The compassion meditation practice is very similar to the loving-kindness practice.  One way of considering how they’re different is that karunā is the desire to remove harm and suffering from others, whereas mettā is the desire for happiness and comfort.  So compassion has an aspect of is recognizing what is (and taking some action), and loving-kindness has an aspect of setting an aspiration for what can be.

To do the meditation practice requires thinking of particular people and offering them these phrases:   "May you be free from suffering and the causes of suffering.  May you have peace and joy." Traditionally, you would start with yourself, then offer this wish to a loved one, a friend, a neutral person, a difficult person, then the group including yourself, the loved one, friend, neutral and difficult people all together, then to all beings.

To consider the differences between compassion and loving-kindness further, let’s revisit the idea that each of the Brahmaviharas is an antidote to something.  Mettā is the antidote for anger and hatred. Compassion, in comparison, is the antidote to cruelty.

Shantideva describes meditating on compassion in this way:
"Strive at first to meditate upon the sameness of yourself and others. In joy and sorrow all are equal; Thus be guardian of all, as of yourself. The hand and other limbs are many and distinct, But all are one--the body to be kept and guarded. Likewise, different beings, in their joys and sorrows, are, like me, all one in wanting happiness. This pain of mine does not afflict or cause discomfort to another's body, and yet this pain is hard for me to bear because I cling and take it for my own. And other beings' pain I do not feel, and yet, because I take them for myself, their suffering is mine and therefore hard to bear. And therefore I'll dispel the pain of others, for it is simply pain, just like my own. And others I will aid and benefit, for they are living beings, like my body. Since I and other beings both, in wanting happiness, are equal and alike, what difference is there to distinguish us, that I should strive to have my bliss alone?"
Seeing the similarities between yourself and others, we will be much less likely to be unkind or harsh. In this way it is an antidote to cruel behavior.

There is another aspect to notice:  Mettā is the antidote for a feeling, whereas compassion is the antidote to an action.  In the Buddhist texts, mettā is generally described as a “disposition, an interior attitude.” Karunā includes more than simply feeling - it also has the aspect of combating suffering.

The Stanford University compassion project notes that there are four stages of compassion.

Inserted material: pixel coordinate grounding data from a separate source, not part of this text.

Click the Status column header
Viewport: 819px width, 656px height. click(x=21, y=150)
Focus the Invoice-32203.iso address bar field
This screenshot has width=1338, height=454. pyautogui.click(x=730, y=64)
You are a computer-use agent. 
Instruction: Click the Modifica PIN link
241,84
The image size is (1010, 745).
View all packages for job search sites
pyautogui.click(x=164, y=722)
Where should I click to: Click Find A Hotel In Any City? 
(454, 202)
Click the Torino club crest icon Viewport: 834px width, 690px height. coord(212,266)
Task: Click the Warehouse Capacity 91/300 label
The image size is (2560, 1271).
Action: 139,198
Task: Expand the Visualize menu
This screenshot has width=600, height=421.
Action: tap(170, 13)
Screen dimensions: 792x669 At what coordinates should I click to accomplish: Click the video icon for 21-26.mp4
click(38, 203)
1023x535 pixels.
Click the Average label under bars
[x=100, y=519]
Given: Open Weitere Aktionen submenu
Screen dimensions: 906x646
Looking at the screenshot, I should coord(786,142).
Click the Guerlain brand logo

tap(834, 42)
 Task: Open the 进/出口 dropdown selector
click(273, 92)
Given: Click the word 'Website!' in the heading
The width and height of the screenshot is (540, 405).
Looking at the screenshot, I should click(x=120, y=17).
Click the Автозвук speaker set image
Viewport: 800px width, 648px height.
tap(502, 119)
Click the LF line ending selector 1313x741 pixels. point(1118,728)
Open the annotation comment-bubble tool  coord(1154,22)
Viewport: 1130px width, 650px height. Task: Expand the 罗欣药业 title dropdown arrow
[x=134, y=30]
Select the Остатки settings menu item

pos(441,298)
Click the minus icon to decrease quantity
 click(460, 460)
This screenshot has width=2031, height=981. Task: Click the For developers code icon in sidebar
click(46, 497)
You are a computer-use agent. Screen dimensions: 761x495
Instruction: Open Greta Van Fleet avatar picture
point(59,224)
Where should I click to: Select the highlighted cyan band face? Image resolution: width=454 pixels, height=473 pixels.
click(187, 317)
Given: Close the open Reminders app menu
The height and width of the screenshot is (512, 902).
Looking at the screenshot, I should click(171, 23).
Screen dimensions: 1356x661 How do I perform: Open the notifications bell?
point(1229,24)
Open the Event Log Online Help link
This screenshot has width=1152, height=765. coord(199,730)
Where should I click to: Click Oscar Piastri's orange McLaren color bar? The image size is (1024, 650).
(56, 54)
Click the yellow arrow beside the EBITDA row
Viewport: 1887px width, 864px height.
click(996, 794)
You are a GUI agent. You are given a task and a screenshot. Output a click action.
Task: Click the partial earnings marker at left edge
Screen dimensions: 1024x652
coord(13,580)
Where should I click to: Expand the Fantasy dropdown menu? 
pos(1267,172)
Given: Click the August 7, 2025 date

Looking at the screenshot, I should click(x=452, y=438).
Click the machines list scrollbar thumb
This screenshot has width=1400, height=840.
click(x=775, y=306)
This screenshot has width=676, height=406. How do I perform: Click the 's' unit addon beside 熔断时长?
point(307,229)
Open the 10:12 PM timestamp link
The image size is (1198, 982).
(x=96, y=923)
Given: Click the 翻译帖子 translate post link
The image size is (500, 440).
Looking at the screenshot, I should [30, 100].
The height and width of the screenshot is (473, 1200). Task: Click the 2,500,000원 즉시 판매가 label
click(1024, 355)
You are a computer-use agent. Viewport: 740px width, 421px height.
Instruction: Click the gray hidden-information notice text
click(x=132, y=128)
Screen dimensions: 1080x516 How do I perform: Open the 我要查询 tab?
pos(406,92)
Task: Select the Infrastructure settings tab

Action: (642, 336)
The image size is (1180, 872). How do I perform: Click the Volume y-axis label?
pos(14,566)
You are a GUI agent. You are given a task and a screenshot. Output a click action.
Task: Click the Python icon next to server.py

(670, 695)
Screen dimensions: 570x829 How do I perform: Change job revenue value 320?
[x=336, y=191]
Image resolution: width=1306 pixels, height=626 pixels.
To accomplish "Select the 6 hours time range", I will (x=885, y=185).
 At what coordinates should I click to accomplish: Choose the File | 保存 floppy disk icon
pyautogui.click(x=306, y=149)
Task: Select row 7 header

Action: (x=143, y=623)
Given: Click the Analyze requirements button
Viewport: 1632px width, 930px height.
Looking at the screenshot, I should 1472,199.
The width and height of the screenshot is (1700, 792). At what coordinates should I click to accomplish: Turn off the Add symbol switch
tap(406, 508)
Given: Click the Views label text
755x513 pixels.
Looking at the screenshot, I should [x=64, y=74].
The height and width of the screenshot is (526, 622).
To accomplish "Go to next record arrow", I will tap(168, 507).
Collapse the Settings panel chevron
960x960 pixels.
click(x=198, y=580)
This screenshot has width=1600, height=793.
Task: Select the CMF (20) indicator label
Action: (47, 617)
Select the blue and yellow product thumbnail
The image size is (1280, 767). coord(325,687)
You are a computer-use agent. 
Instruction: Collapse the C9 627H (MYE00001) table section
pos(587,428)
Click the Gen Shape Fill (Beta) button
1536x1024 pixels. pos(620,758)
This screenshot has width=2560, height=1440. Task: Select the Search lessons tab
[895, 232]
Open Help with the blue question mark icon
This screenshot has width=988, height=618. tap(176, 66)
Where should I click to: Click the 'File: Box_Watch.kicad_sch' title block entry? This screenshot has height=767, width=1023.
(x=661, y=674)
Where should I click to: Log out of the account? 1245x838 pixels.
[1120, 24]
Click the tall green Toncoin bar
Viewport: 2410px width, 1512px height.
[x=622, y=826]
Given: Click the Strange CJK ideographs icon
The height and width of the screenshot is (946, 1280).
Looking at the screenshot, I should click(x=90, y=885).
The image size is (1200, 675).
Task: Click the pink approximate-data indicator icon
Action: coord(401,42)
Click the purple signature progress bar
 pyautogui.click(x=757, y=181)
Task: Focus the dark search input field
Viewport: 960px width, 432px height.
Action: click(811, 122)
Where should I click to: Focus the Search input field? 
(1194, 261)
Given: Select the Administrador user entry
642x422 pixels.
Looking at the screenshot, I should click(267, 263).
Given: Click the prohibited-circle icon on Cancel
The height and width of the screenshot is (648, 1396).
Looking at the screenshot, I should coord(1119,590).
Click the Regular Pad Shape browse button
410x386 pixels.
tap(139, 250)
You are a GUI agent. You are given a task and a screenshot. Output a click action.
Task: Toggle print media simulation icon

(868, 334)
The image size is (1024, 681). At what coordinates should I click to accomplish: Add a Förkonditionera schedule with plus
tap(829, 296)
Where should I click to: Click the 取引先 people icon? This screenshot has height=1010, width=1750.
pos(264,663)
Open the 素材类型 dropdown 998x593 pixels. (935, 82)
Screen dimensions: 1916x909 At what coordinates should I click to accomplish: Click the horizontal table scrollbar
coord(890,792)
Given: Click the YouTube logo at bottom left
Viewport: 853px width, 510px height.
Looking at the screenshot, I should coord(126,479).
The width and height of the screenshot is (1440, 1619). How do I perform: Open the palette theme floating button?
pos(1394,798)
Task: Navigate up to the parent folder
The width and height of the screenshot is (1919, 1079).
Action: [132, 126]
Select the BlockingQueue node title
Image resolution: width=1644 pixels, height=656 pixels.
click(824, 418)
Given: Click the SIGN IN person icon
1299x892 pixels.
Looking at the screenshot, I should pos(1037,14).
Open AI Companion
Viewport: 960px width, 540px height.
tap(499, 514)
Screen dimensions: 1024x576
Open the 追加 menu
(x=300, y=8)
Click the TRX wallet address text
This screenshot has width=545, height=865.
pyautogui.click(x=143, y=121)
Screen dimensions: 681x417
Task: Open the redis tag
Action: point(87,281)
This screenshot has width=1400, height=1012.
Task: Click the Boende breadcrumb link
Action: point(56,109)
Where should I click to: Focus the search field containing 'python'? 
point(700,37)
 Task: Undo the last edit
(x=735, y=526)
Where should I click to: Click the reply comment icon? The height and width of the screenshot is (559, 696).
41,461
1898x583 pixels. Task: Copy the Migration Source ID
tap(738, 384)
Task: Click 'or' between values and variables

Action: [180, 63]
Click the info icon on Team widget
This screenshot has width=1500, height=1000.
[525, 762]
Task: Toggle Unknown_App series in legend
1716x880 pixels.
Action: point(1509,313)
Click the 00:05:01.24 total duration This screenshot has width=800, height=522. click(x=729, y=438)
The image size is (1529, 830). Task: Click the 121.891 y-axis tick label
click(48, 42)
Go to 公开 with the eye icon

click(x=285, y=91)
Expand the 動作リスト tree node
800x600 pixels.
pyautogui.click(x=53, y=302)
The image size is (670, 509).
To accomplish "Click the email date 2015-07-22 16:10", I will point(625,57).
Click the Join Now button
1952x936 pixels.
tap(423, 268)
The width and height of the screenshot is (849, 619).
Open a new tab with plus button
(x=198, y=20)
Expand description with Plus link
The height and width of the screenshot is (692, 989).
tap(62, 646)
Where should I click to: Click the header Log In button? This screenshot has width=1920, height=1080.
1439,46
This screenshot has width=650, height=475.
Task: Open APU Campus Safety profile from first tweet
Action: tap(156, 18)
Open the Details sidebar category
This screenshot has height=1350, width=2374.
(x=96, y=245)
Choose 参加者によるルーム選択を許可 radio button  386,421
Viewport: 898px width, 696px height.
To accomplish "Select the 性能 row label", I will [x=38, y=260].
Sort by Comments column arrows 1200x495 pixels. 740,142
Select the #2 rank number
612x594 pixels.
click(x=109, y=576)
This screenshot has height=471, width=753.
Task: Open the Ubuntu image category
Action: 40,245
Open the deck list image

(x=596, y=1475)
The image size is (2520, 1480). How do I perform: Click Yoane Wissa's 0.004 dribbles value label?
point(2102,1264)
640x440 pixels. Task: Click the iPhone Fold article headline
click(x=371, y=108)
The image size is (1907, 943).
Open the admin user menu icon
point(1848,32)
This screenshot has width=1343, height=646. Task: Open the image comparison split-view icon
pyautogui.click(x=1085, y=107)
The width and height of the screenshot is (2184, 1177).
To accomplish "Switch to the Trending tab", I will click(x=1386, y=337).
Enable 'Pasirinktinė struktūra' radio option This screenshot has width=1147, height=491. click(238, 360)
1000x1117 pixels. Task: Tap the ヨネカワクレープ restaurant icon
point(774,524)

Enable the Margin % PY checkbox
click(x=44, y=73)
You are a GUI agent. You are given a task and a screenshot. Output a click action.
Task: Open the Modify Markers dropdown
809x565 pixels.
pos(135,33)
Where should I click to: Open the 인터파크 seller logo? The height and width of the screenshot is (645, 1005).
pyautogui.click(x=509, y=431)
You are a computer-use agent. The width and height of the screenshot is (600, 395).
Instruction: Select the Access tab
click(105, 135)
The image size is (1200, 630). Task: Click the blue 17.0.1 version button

  1. Awareness of suffering – sensing or seeing the suffering.  This recognition can be of the self or someone else suffering
  2. Feeling of our emotion – which could be many different emotions singly or in combination
  3. Motivation to relieve suffering – in contrast to sympathy and empathy, which do not necessarily give rise to motivation to act
  4. Gives rise to action – It may not be the action you would imagine, but what arises on the spot, which might just be to stay with the suffering; The action is not driven by your agenda; Responding, not reacting.

If we examine the Latin roots of the English word compassion, we can see these four aspects.  It comes from com (with) and passio (to suffer).  It is therefore "to suffer with." When we suffer ourselves, we become aware of pain, we feel our emotional reaction, and we become quickly motivated to do something to lessen the pain.  When we feel compassion, we can feel their pain and share the motivation to reduce it.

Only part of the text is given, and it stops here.